Systems optimization should be part of CI/CD
6 hours ago
- #Cost-Effective Optimization
- #Algorithmic Discovery
- #AI-Driven Research
- LEVI is an AI-driven research framework for algorithmic discovery that achieves better results at a lower cost compared to existing frameworks like OpenEvolve and GEPA.
- It uses a harness-first approach with stratified model allocation, assigning cheaper models (e.g., QWEN 30B) for most mutations and reserving expensive models for rare paradigm shifts.
- LEVI maintains diversity in code structure and behavior using a fingerprint system and a CVT-MAP-Elites archive to prevent convergence and improve search efficiency.
- Benchmark results show LEVI outperforms other frameworks, with an average score of 76.5, and reduces costs by 3–7 times, spending around $4.50 per problem versus $15–30 for baselines.
- Controlled tests confirm LEVI's performance gains are due to its search architecture, not just model choice or budget, enabling efficient use of smaller models.
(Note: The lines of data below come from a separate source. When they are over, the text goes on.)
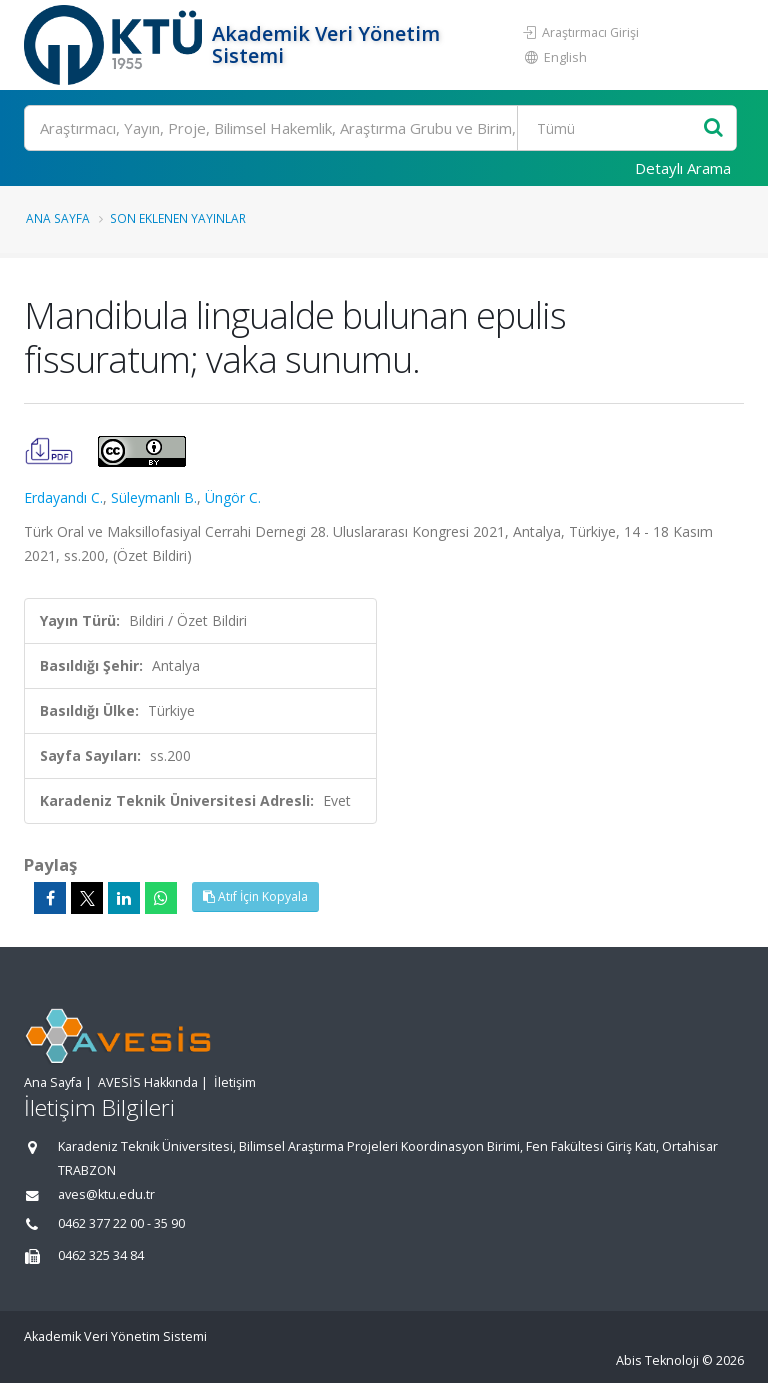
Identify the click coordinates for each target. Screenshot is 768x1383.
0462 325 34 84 (101, 1255)
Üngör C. (233, 497)
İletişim (235, 1082)
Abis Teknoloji (657, 1360)
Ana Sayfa (58, 218)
- The framework supports continuous, bespoke optimization for real-world deployments, adapting algorithms to specific workloads, hardware, and SLOs as they change.
- LEVI's Python API abstracts complexity, allowing users to focus on problem definition, and it is open-source with community engagement via Slack, Discord, and social media.
- Lessons from using smaller models include managing higher error rates affordably, addressing reward hacking, prioritizing code over text, and balancing quantity versus evaluation time.
- The ADRS initiative encourages collaboration and contributions to advance AI-driven research for systems optimization.